Finland aims for controlled immigration that takes into account the sustainability and security of Finnish society, according to a white paper published on Thursday.
Illegal immigration, human trafficking and marginalisation are all listed as challenges in the strategy. The paper calls for the number of quota refugees to remain the same.
The main employers’ group has already criticised the white paper as a toothless repetition of previous policy statements.
In Eastern Helsinki, one in three people has a native language other than Finnish or Swedish.
Blal El Khatate, a Halal butcher who moved here from Morocco 15 years ago, has not had any trouble finding work. He says the most important step to finding work is clear.
"First of all is the language," he says. “The Finnish language is so important. If you don't speak Finnish, you won't get anywhere.”
The unemployment rate among immigrants is estimated to be around three times as high as among native-born Finns – although it does steadily decrease the longer immigrants stay in the country.
Growing shortfall in healthcare
Joblessness is one of the problems the government aims to tackle with its new immigration strategy, which was unveiled by four ministers on Thursday.
According to Interior Minister Päivi Räsänen, “the strategy will help and bring new tools to facilitate work-based immigration and to ensure that immigrants can be employed; that we have ways to integrate them so that they can take part in building Finnish society.”
In 2011, Finland took in the largest number of immigrants in its history. However their share of the population remains significantly lower than in the other Nordic countries. Still, the number of foreigners living in Finland has doubled in a decade. This pace is expected to accelerate in the future.
At the same time, Finland faces a growing societal imbalance between pensioners and working-age people supporting them. The government hopes that its immigration policy can help to alleviate this problem.
The greatest need for foreign workers is in social and health care services, where there will be an estimated shortfall of 20,000 workers by the year 2025 if current trends continue.
EK calls for concrete steps soon
The main employers’ group, the Confederation of Finnish Industries (EK), took part in the strategy planning panel. It says the result is good but insufficient to actually achieve concrete change.
"As someone who has been monitoring immigration policy for a long time, I don't consider this to be a major change,” says Riitta Wärn, a labour market specialist at the EK. “There's not really anything surprising or new laid out in this policy.”
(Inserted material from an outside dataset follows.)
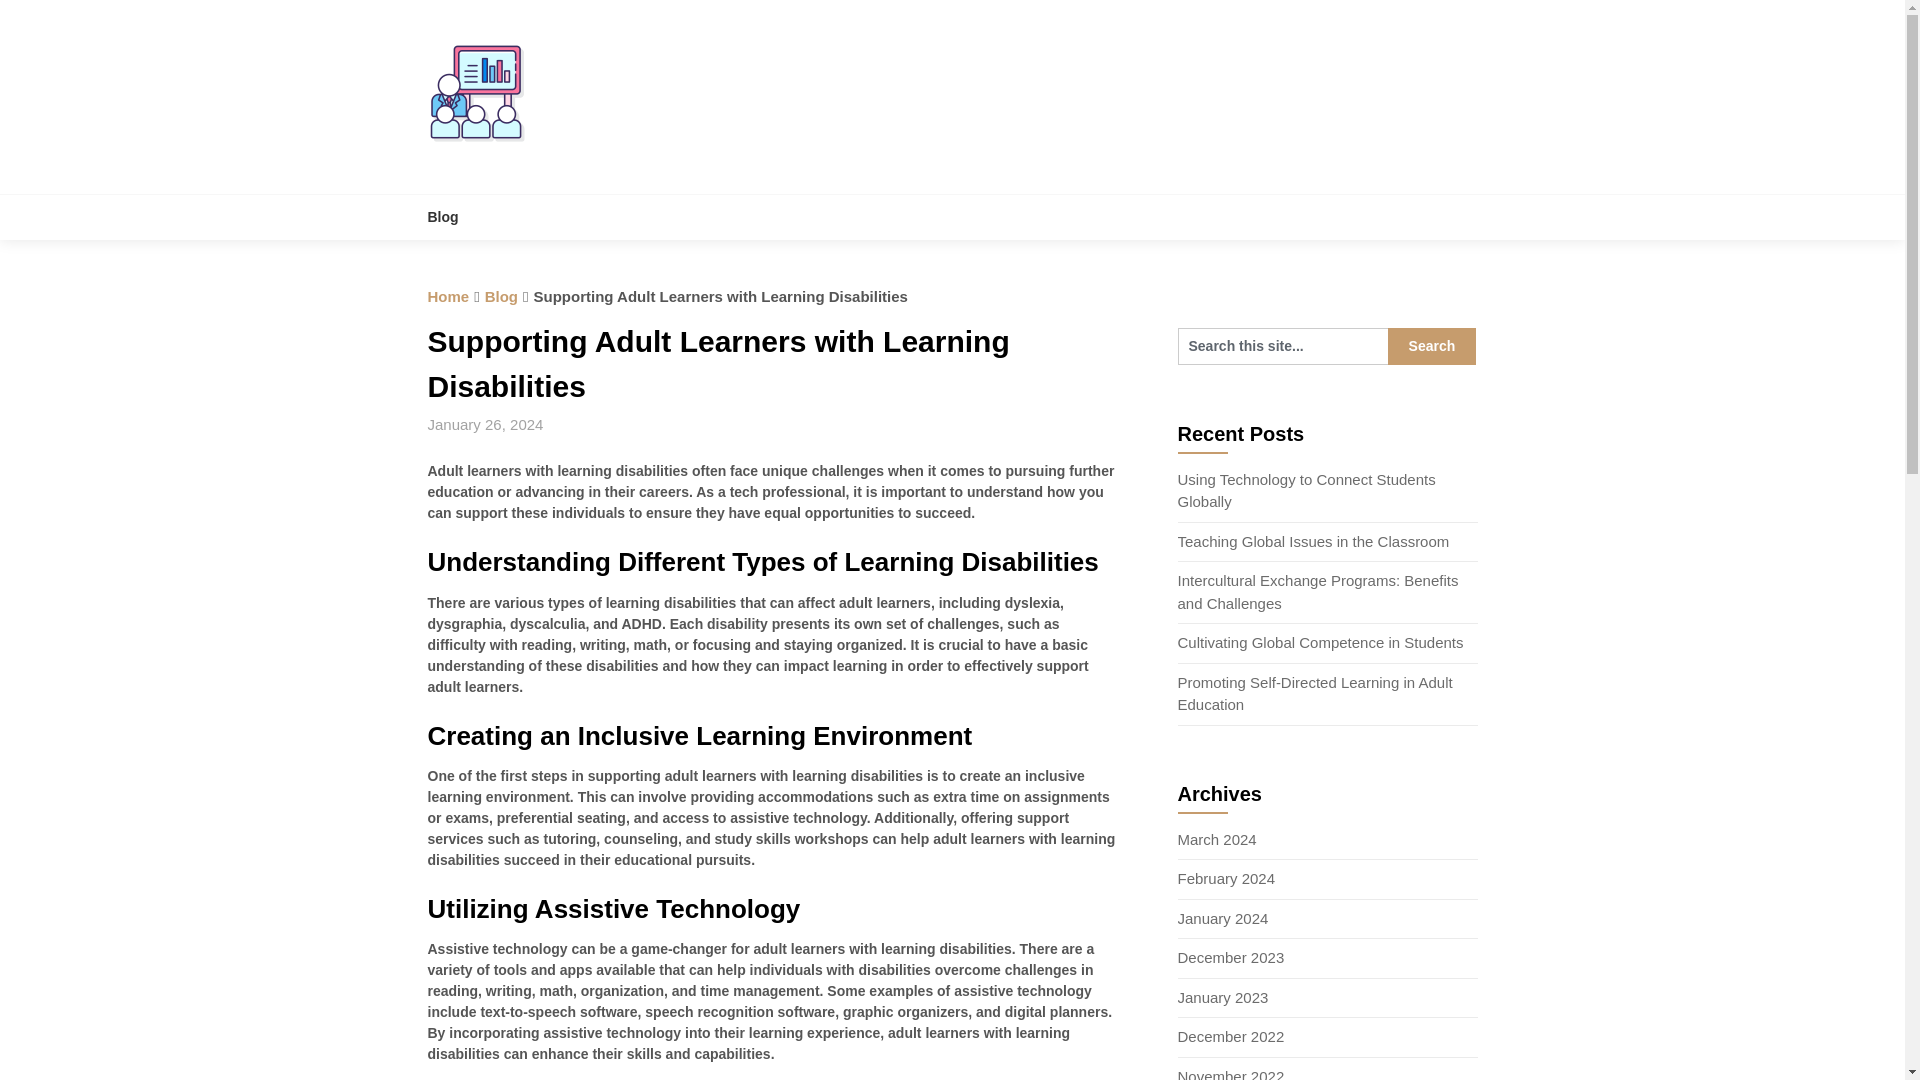 This screenshot has height=1080, width=1920. Describe the element at coordinates (1318, 592) in the screenshot. I see `Intercultural Exchange Programs: Benefits and Challenges` at that location.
She says that the panel could well have drawn up an agenda of practical steps at the same time as the strategy, but that the ministries rejected this proposal.
"As far as I know, they just didn't want to do so because every ministry wants to draw up its own action program, and didn't want to come up with a joint plan," says Wärn.
Räsänen promises to get down to work on a programme of practical measures right after the summer vacation season.
“Then we’ll make detailed plans and timetables for each of the steps,” she says. “We’ll clearly identify which body will be responsible for each one. We intend to have this action plan ready by the end of this year.”
Räsänen said this might include steps to make it easier for foreigners with families to move here.
“At the moment, we have quite strict income rules,” says Räsänen. “When foreigners get jobs here, it’s not easy for them to bring their families, which limits their opportunities to come here to work.”